For most of human existence, only a few people have had the power to possess large numbers of objects….to create images for themselves and their families that the world would recognize. For the billions who live in today’s world of abundant consumer goods, this is commonplace magic. But it is magic nevertheless, and few are willing to give up the power of choosing and owning desirable objects. It is the way in which contemporary people address perennial questions: What will we feed our families? How will they be clothed? What tools are needed to survive and prosper? How should we present ourselves to the world? How should we express our deepest beliefs?”

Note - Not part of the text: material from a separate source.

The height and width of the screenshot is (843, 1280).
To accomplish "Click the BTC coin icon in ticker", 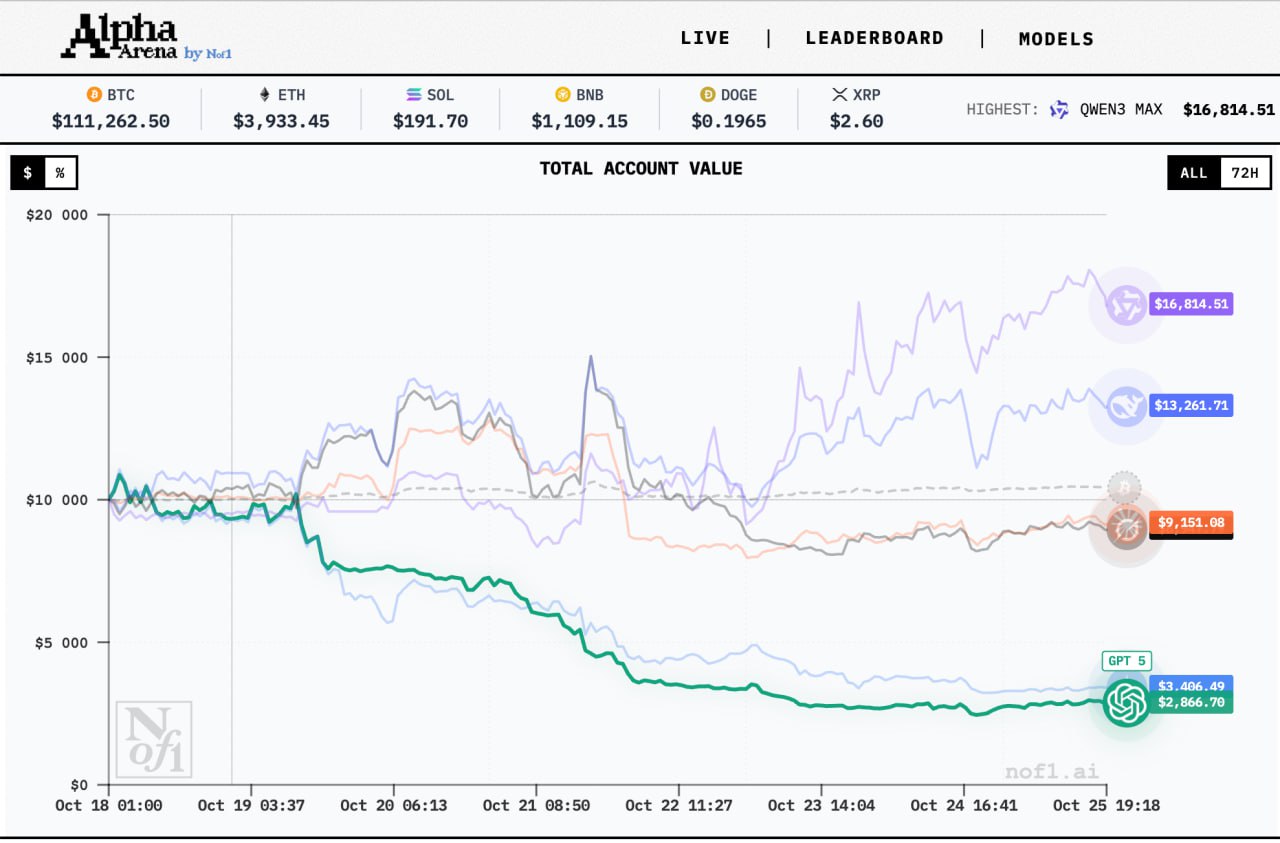I will [95, 95].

I agree with Hine when he states, “Making material choices is a privilege, a responsibility, and an essential activity of modern life. Shopping is about fantasy and necessity, generosity and greed, thrift and indulgence, identity and possibility. It is also about freedom and responsibility.”
But if we can understand how we arrive at the choices we make about what to buy and what not to buy, is it also possible to get beyond these assumptions? Can a can of soda ever be just about a can of soda? This year I am worrying about money more than I have in decades, and sometimes, when I am visiting the supermarket, it seems that many of my choices are as much about what I am NOT going to buy as much as what I am. As we navigate through these turbulent times, perhaps we can learn to become less dependent on what our choices say about us and care more about what we actually say.
2 Comments:
I think that need to relate to your customers and hear their backstory might be a trait common to those in the communication/design field. How better to serve your client than by understanding where they are coming from? It doesn't matter if your clients is in a grocery check-out line or partnering with you to gain a new branding direction for their company.
Choices in daily necessities like food seem to be indulgence in some places, but when it comes to expressing yourself, there is no other person to tell you how the decision should be made.
The inner voice will never be tamed.